As populations age, the burden of current fiscal policy is increasingly borne by younger people in the population. In most countries, economists computing generational accounts have found that people age 40 or below will pay more in taxes than they receive in transfer payments, while those age 60 or above will receive more in transfers than they pay in taxes. The differences are huge. According to a recent study by Jagadeesh Gokhale, summarized in the table below, in 2004 in the United States, a male age 30 could expect to pay $201,300 more than he receives in government transfers during his lifetime, while another male age 75 could expect to receive $171,100 more in transfers than he paid in taxes during his lifetime. That is a difference of $372,400! For future generations, those born after the year 2004, the difference is even more staggering. A male born after the year 2005 can expect to pay $332,200 more in taxes than he will receive in transfer payments. For a woman, the differences are also large but not as great. A woman age 30 in 2004 could expect to pay $30,200 more in taxes than she will receive in transfers during her lifetime, while a woman age 75 could expect to receive transfers of $184,100 in excess of her lifetime tax burden.
The table below gives generational accounting estimates for the United States for the year 2004 for males and females. Figures shown are in thousands of 2004 dollars. Notice that the net burden on females is much lower than for males. That is because women live longer than men and thus receive Social Security and Medicare benefits over a longer period of time. Women also have lower labor force participation rates and earn less than men, and pay lower taxes as a result.
|Year of birth||Age in 2004||Male||Female|
|2005 (future born)||−1||333.2||26.0|
Generational accounting has its critics—for example, the table above only measures direct taxes and transfers but omits benefits from government spending on public goods and services. In addition, government spending programs can be modified, which would alter the impact on future generations. Nonetheless, it does help to focus attention on the sustainability of current fiscal policies. Can future generations pay for Social Security, Medicare, and other retirement and health care spending as currently configured? Should they be asked to do so?

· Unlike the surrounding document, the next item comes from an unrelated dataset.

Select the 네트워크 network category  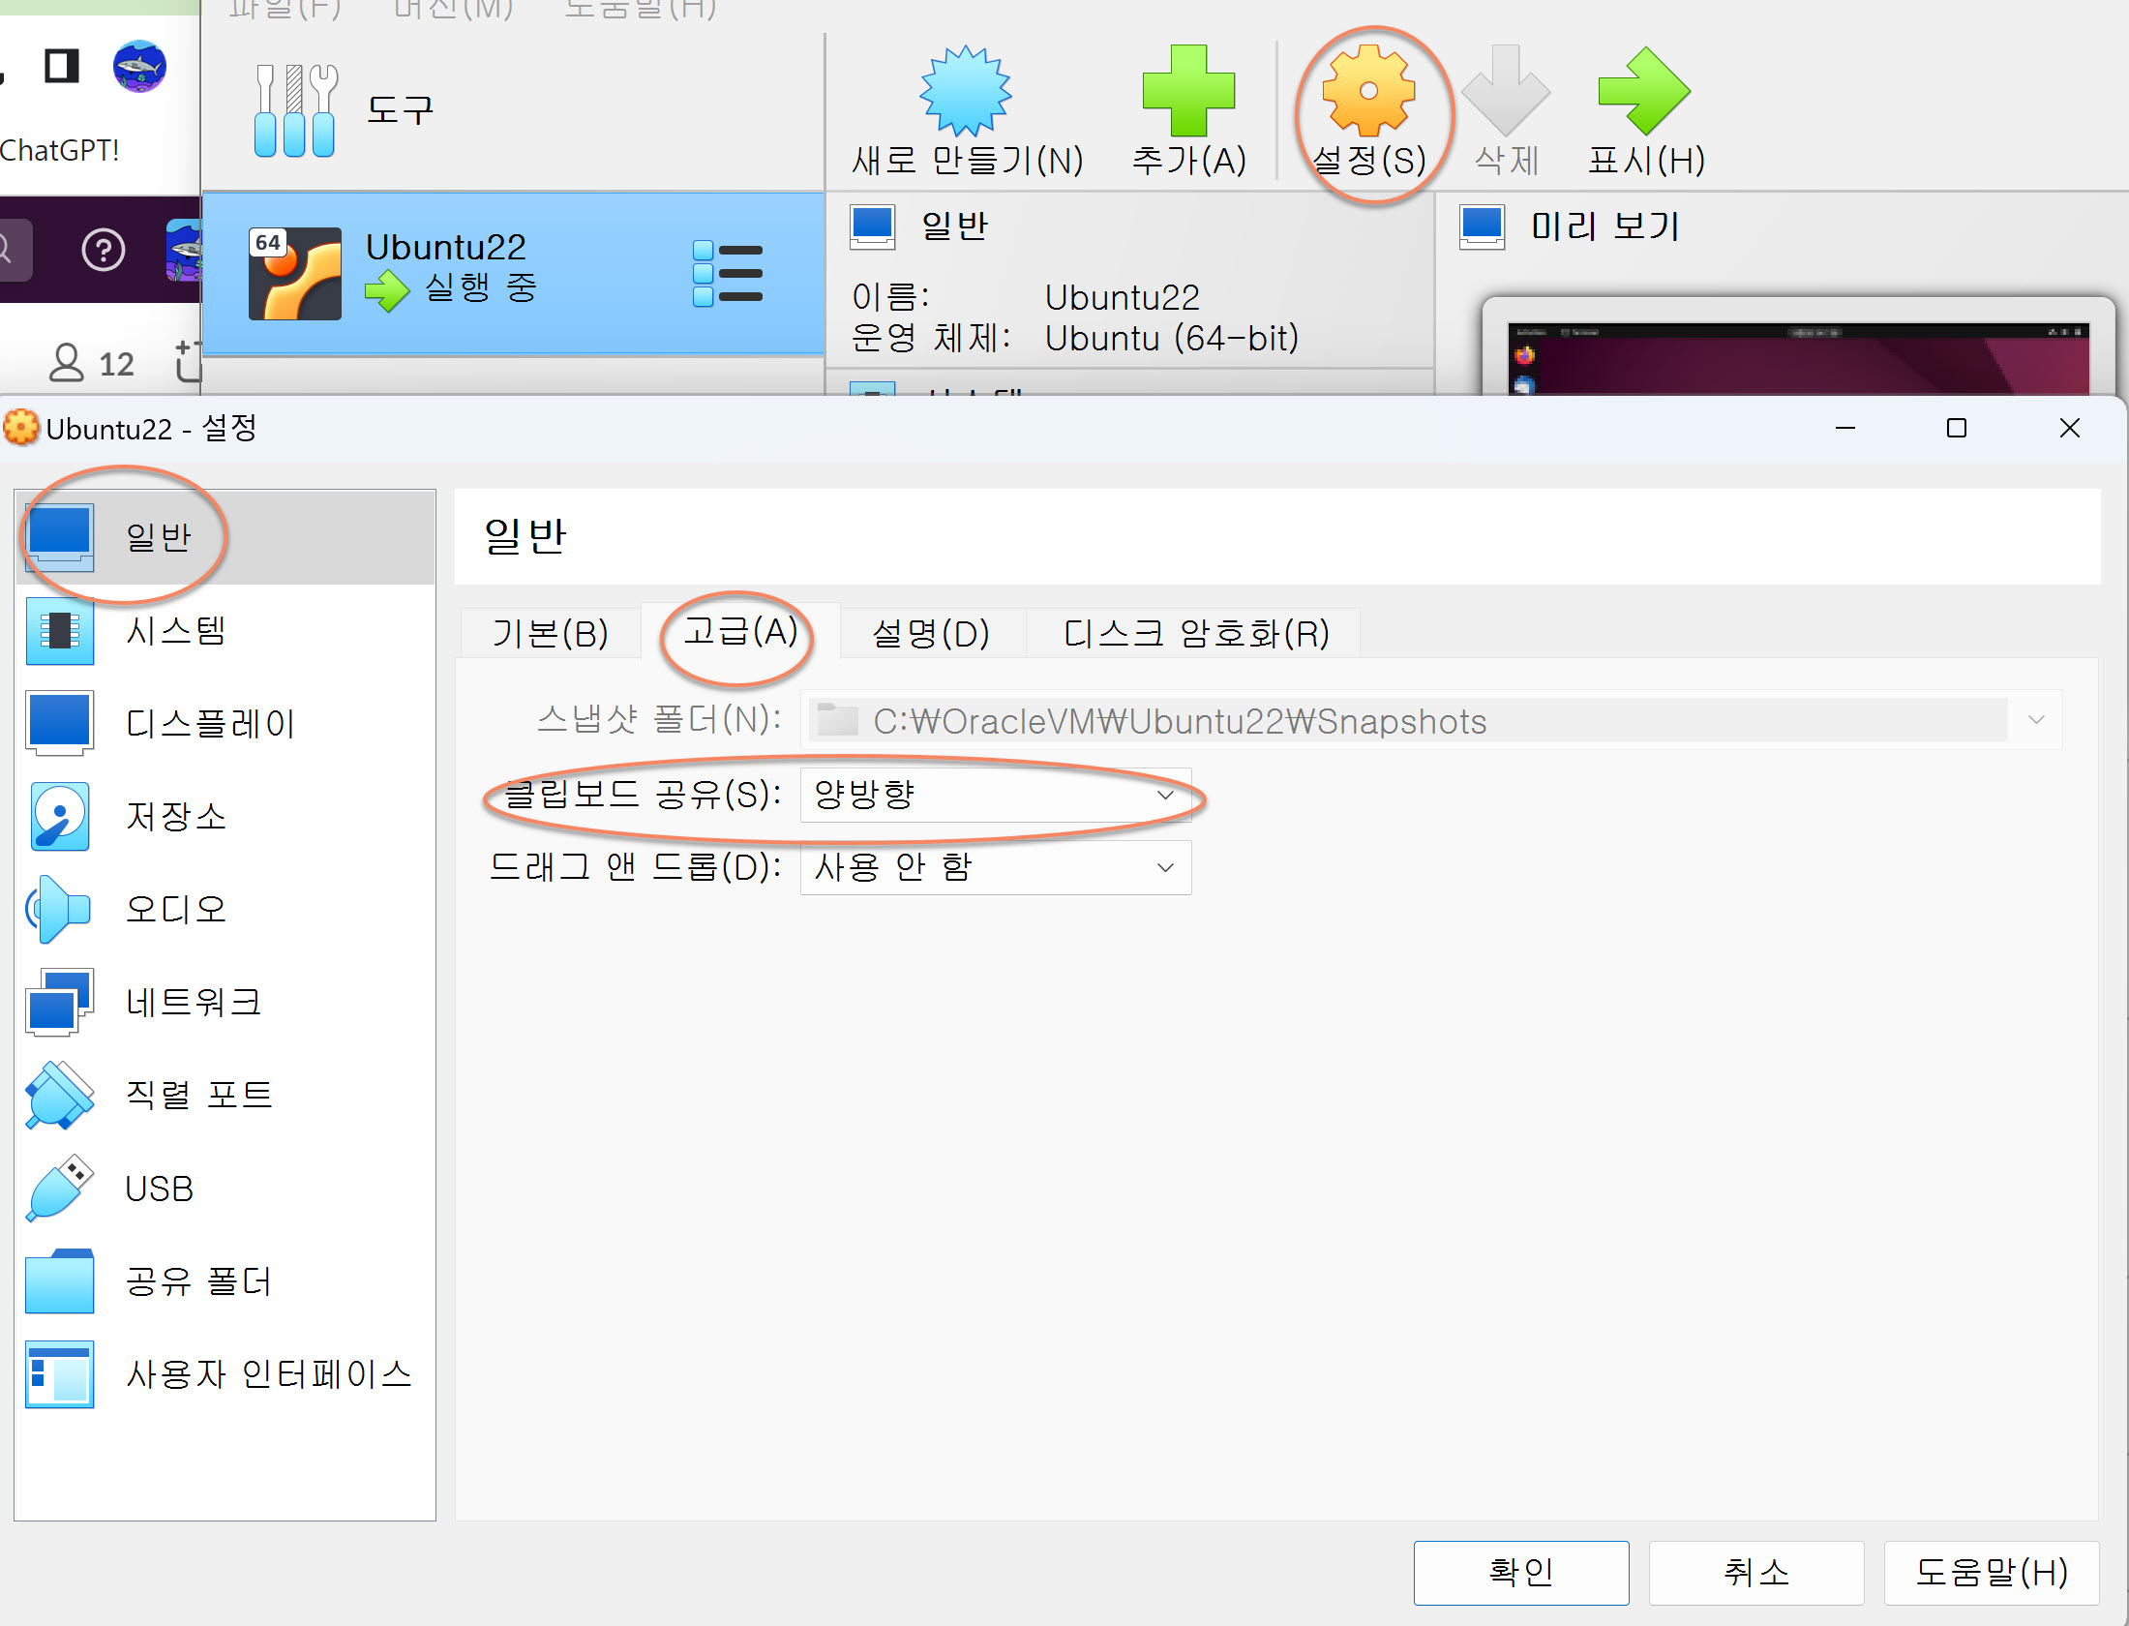pyautogui.click(x=194, y=1003)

Source: Jagadeesh Gokhale, “Generational Accounting,” The New Palgrave Dictionary of Economics Online, 2nd ed., 2008.
Answer to Try It! Problem
A budget surplus leads to a decline in national debt; a budget deficit causes the national debt to grow. If there is a decrease in a budget surplus, national debt still declines but by less than it would have had the surplus not gotten smaller. If there is a decrease in the budget deficit, the national debt still grows, but by less than it would have if the deficit had not gotten smaller.